2) 分别取0.1 g的乳清蛋白、大豆分离蛋白和酪蛋白酸钠，加入到10 mL均匀的普鲁兰多糖水溶液中，振荡搅拌，使蛋白质溶解并均匀分散于普鲁兰多糖水溶液中，制备水相。

3) 取0.01 gβ-胡萝卜素，溶于中链甘油三酯中，制备质量浓度为0.1%的β-胡萝卜素的油相。

4) 在水相中加入油相，制备油相质量分数为10%的乳液。

5) 乳液在12 560 r/min转速下预乳化3 min后超声处理，超声功率为600 W。

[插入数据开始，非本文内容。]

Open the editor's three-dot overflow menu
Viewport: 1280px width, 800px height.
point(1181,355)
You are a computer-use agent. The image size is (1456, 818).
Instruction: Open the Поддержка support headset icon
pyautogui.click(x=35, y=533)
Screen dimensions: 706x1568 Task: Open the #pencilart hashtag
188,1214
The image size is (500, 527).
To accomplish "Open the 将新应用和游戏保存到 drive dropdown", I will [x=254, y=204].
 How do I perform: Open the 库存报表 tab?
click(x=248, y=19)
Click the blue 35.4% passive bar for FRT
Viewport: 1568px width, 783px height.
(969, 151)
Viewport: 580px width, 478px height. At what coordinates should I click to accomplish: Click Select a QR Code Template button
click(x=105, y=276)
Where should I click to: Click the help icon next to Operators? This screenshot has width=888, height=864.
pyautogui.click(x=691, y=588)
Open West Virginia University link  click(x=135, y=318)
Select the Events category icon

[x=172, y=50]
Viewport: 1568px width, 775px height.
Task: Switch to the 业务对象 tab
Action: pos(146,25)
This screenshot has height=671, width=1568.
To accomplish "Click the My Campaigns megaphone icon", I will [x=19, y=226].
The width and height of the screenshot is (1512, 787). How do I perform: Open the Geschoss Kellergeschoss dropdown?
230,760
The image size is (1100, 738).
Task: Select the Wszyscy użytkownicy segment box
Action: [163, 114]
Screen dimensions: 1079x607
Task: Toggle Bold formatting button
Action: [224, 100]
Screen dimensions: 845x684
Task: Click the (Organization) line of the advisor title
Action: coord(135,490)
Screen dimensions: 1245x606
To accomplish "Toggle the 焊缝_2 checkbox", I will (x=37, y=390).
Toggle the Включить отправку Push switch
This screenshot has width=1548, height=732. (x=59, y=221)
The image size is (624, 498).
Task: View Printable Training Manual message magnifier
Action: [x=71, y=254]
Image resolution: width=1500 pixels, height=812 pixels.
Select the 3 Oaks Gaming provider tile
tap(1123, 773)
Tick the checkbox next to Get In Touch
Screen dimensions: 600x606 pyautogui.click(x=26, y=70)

设置未超声处理的乳液为对照组，所制备的乳液均在室温下储藏。

1.3.2 粒径分析

采用动态光散射粒径及zata电位分析(DLS)测定乳液粒度。将测乳液稀释至蛋白质质量浓度为0.001 mg/mL，进行粒度测定，实验在室温下进行3次，取平均值。

1.3.3 电导率测定

乳液的电导率对静电喷雾产生一定影响，采用电导率测定仪(DDSJ-308A)在室温下测定乳液电导率，测量3次，取平均值。

1.3.4 纳米颗粒制备及静电喷雾工艺

纳米颗粒制备及静电喷雾工艺为

1) 使用铝箔覆盖接收器接收制备的颗粒，调节喷射针头与接收器之间的距离为20 cm。

2) 喷射过程采用注射泵驱动，控制乳液流速为0.36 mL/h，静电纺丝设备电压调节为8～10 kV进行颗粒制备。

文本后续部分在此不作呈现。